Very helpful!  I get what you are saying about the seeing. I was surprised that Maui had worse seeing at times (based on the twinkling of the stars) than my backyard in Ohio.  I can only assume this was due to the greater variability in the air currents coming off the ocean vs Ohio farmland. It also had less light pollution and was Class 4 Bortle on the light meter at the closed airport by Kahana. 

Thanks again!

Robert J. Enouen
Cell 513-504-4410

On Mar 13, 2022, at 4:31 PM, chris1011@... wrote:

The 12" aperture needs very good seeing to get the best resolution (by the way Bortle numbers have nothing to do with seeing, it's strictly light pollution). I have a 175 F8 refractor set up next to the 305mm. It has a .8x reducer, so it's running around F6.4 with a ZWO 6400 camera. On all nights the star resolution in the refractor image was the same as the Honders, between 1.7 to 2 arc sec FWHM. Occasionally the winds came over Kohala mountain and the seeing deteriorated. The stars mushroomed to 5 arc sec FWHM in both instruments. The refractor did not have any clear advantage. 

The 305 faster F# does not result in higher light gathering. Light gain is always proportional to clear aperture. The 175mm has a clear aperture of 175mm. The 305 has a central obstruction which reduces the clear aperture by 25%, so it acts more like a 260mm clear aperture lens. It is about 40% faster even with the central obstruction. 


-----Original Message-----
From: Bob Enouen <renouen@...>
Sent: Sun, Mar 13, 2022 6:22 am
Subject: Re: [ap-gto] Two of a Kind in Leo


Beautiful - Thanks for sharing!  The image quality is amazing.

In your experience, would your highest quality refractor ultimately provide a sharper image than an amazing reflector like this Honders?  I realize there is a huge difference in light gathering between an f3.8 and f8 (1 minute = 4 minutes) or in this case 3’ 20” vs. 13’ 20” for an equivalent f8, but is there another trade off for equal focal lengths?

I have my optimal setup with my Class 5 Bortle observatory based AP1600 non AE (wait listed for AE) combined with APPC Pro, and I’m just planning for the next OTA.

BTW - we were also in Maui a couple of weeks ago and here’s a pic of Dudette that I took while snorkeling off Slaughterhouse beach.

All the best!

Robert J. Enouen
Cell 513-504-4410

On Mar 13, 2022, at 5:56 AM, Roland Christen via <chris1011@...> wrote:
This is a preliminary shot, color will be added later when I get a chance.

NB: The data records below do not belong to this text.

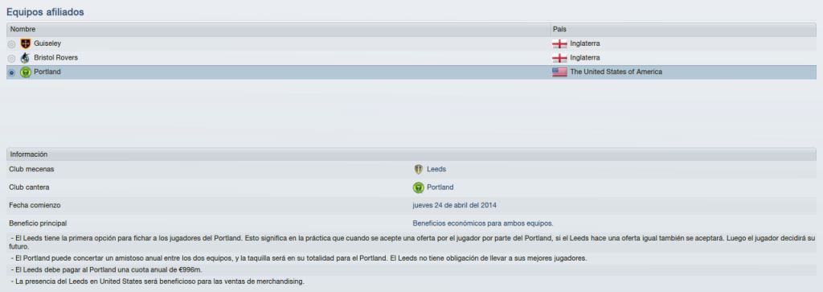
Task: Click the England flag beside Bristol Rovers
Action: coord(559,58)
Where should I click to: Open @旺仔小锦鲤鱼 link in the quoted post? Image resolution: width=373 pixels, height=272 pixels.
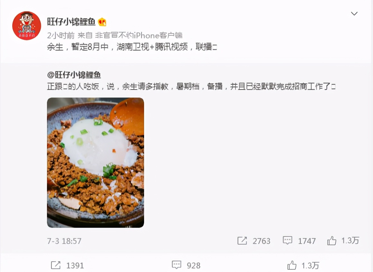(74, 75)
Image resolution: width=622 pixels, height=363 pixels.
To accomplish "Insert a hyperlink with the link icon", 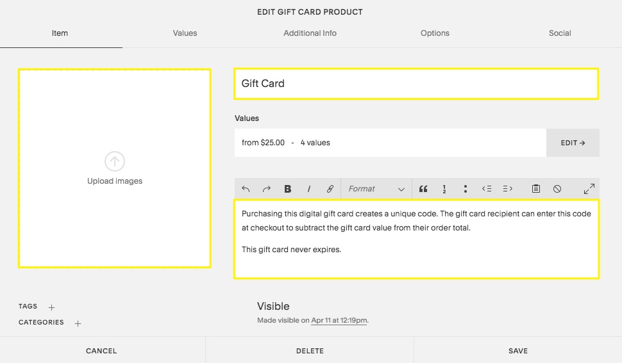I will [x=330, y=189].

Skies remained dark and clear here in Hawaii and even with the Moon at first quarter the sky was dark enough to capture some very faint galaxies in and around this grand pair in Leo. The 305 Honders gathers light very quickly so the exposures had to be limited to 600 sec to prevent burning out the cores of the two bright galaxies. 

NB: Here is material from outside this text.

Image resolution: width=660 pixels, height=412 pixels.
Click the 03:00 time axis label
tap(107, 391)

The secondary mirror on this scope has some schmutz on the periphery which causes the spikiness in the brighter stars. Will clean it some day when I get around to it. I'm not one to obsess about how all the stars look, I'm more interested in how faint it can record stuff in the night sky. Imaging with this scope is a piece of cake. Focus is set and forget with no re-focusing needed after cooldown. It takes about 1.5 hours for the optics to settle down after sunset, and then the images are sharp the rest of the night. 

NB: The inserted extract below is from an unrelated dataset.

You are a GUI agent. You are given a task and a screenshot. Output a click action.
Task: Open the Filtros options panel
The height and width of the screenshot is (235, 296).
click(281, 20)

The 1600 AE mount is run unguided using a 98 point model in APCC-APPM. I usually let it run all night after I go to bed around midnight. We get an occasional small cloud on some nights, which doesn't cause any issue when I go unguided. 

I have imaged with guiding active in MaximDL-6 and one night I set the mount up to shoot a series of 25 narrowband exposures and went to bed. After 10 exposures a cloud must have passed overhead and Maxim lost the guide star. Unfortunately MaximDL is not set up to deal with high resolution encoder mounts (which can go unguided), so it went searching for the guide star. It did eventually find one, but it was about 1/4 degree away from the image I was shooting. If the program had simply turned corrections off when the guide star dimmed out, the mount would have kept the image right where it was supposed to be. Instead I lost the last 15 of the 25 exposures that I had set up for.